Reaching lipid targets[8][10]

  • A full lipid profile should be measured after three months of treatment and the target should be a greater than 40% reduction in non-HDL cholesterol.
  • Do not forget concordance. Many patients stop taking statins altogether within a year or take them at less than the prescribed dose. Statins need to be taken in the long term (over years) to derive the fullest benefit. A Cochrane Review looking at improving concordance with lipid-lowering medication found the most effective interventions were[15]:
    • Improved patient information and education.
    • Telephone reminders.
    • Simplifying drug regimens.

Patient advice[10]

Good patient information and education improve compliance. Important messages to get across include:

  • These drugs reduce cardiovascular risk. In the case of primary prevention, we are not treating established disease and an individual's perception of their risk will alter the likelihood of their taking the drug therapy as prescribed.
  • Offer clear information regarding an individual's absolute risk of CVD and about the absolute benefits and harms of an intervention over a 10-year period. Decision-making aids are available.
  • These drugs need to be taken as ongoing medications. Stopping taking them will result in the loss of benefit.
  • Serious side-effects are unlikely but if muscle pain or weakness is experienced, this should be reported immediately to the doctor.
  • These drugs may have multiple interactions, both with prescribed medication, over-the-counter remedies (eg, St John's wort) and non-drugs (eg, grapefruit juice). Always seek advice.
  • Take statins at night when they have a slightly greater effect.

Statins in children

The American Academy of Pediatricians has advocated the use of targeted screening and pharmacological treatment of hypercholesterolaemia in children for some time. Until recently, it only recommended anion exchange resins, which are physiologically inert, but it has now recommended the first-line use of statins in the over-8s. Statins appear effective and safe in the short term (data from FH studies), but long-term safety data for their use in children are lacking[16]. Controversy reigns over whether it is appropriate to use pharmacological treatment to treat children with modifiable lifestyle factors (in particular, obesity) rather than developing broader public health preventative strategies.
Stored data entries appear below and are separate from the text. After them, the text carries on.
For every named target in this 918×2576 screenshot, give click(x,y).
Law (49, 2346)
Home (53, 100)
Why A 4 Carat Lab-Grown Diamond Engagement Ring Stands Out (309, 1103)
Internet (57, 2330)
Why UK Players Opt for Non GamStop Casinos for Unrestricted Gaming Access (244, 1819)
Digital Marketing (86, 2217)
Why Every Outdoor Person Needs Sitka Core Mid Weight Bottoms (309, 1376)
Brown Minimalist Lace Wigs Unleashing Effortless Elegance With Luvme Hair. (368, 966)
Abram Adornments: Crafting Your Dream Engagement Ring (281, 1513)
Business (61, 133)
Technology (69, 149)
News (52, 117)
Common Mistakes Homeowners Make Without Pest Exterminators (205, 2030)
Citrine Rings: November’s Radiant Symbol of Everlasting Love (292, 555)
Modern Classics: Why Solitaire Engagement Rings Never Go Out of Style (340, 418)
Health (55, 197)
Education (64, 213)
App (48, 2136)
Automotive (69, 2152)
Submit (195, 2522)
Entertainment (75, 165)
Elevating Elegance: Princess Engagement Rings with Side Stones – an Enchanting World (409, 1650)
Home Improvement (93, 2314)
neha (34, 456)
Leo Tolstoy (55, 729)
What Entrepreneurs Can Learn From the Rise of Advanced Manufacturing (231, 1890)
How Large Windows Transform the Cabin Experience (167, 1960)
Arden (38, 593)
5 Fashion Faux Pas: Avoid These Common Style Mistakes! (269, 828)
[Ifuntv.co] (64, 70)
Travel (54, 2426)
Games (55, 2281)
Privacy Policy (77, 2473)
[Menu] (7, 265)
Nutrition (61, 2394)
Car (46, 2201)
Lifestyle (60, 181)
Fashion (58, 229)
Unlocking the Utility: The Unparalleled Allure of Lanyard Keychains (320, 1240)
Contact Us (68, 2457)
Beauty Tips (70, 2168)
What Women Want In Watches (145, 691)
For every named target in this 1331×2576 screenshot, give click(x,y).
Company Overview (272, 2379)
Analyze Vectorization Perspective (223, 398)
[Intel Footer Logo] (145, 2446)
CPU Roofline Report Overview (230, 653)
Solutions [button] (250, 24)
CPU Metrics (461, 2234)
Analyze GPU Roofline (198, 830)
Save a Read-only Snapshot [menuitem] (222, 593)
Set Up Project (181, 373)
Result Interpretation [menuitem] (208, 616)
NICE recommends that ezetimibe be used as a treatment of adults with primary heterozygous-familial or non-familial hypercholesterolaemia in the following circumstances:

  • Where statins are contra-indicated or not tolerated.
  • In conjunction with a statin where serum TChol or LDL-C is not appropriately controlled by initial statin therapy (after appropriate dose titration or because dose titration is limited by intolerance) and when consideration is being given to changing the initial statin therapy to an alternative statin.

NB: NICE does not recommend routinely using a fibrate for primary or secondary prevention of CVD, or for people with CKD, type 1 diabetes or type 2 diabetes[8].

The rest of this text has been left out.